The TPA measurement results of chicken breast sausage formulated with different blending ratios of WMP are shown in Table 4. WMP-treated samples showed significantly higher hardness, gumminess, and chewiness values than those of the control sample (p < 0.05), whereas no significant difference in springiness and cohesiveness between the control group and treated samples was observed. A study by Marchetti et al. [37] showed similar results, in which addition of milk protein to low-fat sausages resulted in an increase in its hardness, gumminess, and chewiness as compared to the control sample that had no milk protein additives. This is because the WMP added during production undergoes hot air drying and remains in powder form; powders prepared under such conditions exhibit a high rehydration and emulsifying capacity [38]. Therefore, it is concluded that the increased hardness, gumminess, and chewiness can be attributed to the WMP additive that not only act as an emulsifier to improve the water retention capacity and cooking yield, but also enhances the binding strength between main and minor ingredients.
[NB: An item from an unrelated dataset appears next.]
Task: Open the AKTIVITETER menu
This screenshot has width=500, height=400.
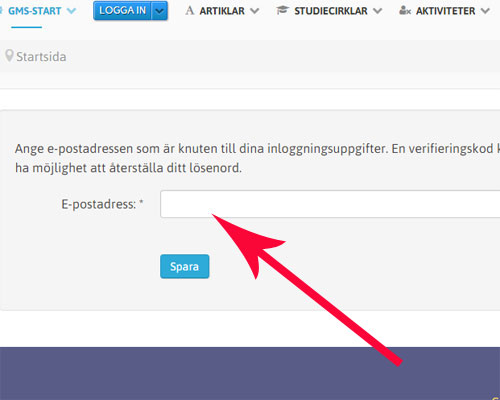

Fig. 4 shows the results of electronic nose analysis of the chicken breast sausage with added WMP. The overall flavor of the protein is determined by the composition of substances that make up the protein structure, temperature, pH, and ionic strength [39,40]. The PCA plot obtained in this study showed a PC1 of 93.611% and PC2 of 6.312%, indicating that PC1 contributed more to enhancing the flavor [41]. Based on PC1 (x-axis), the PCA plot of treated samples revealed that the control and WMP-treated samples showed a difference for the major flavor component; however, there was no significant difference in the major flavor component among the WMP-treated samples. Christiansen et al. [42] reported that different flavor arises from different proteins, depending on the heat treatment and hydrolysis of the protein hydrolysates. Similarly, this study showed a difference in flavor between WMP and raw meat material, as they are different proteins.
CONCLUSION
In this study crude protein, crude fat, and crude ash contents of a 15% WMP treated sample was significantly higher than the control sample (p < 0.05). In TPA, the hardness, chewiness, and gumminess of WMP containing samples were significantly higher than the control sample (p < 0.05). The sarcoplasmic and myofibrillar proteins of the 15% WMP-treated sample was significantly higher than the control sample (p < 0.05). The cooking yield of WMP-treated samples was significantly higher than the control sample (p < 0.05). From the results of microphotographs and SDS-PAGE, WMP was effective at increasing the cooking yield and protein solubility. Thus, less than 15% WMP can be used as heterologous protein for developing protein enriched meat product.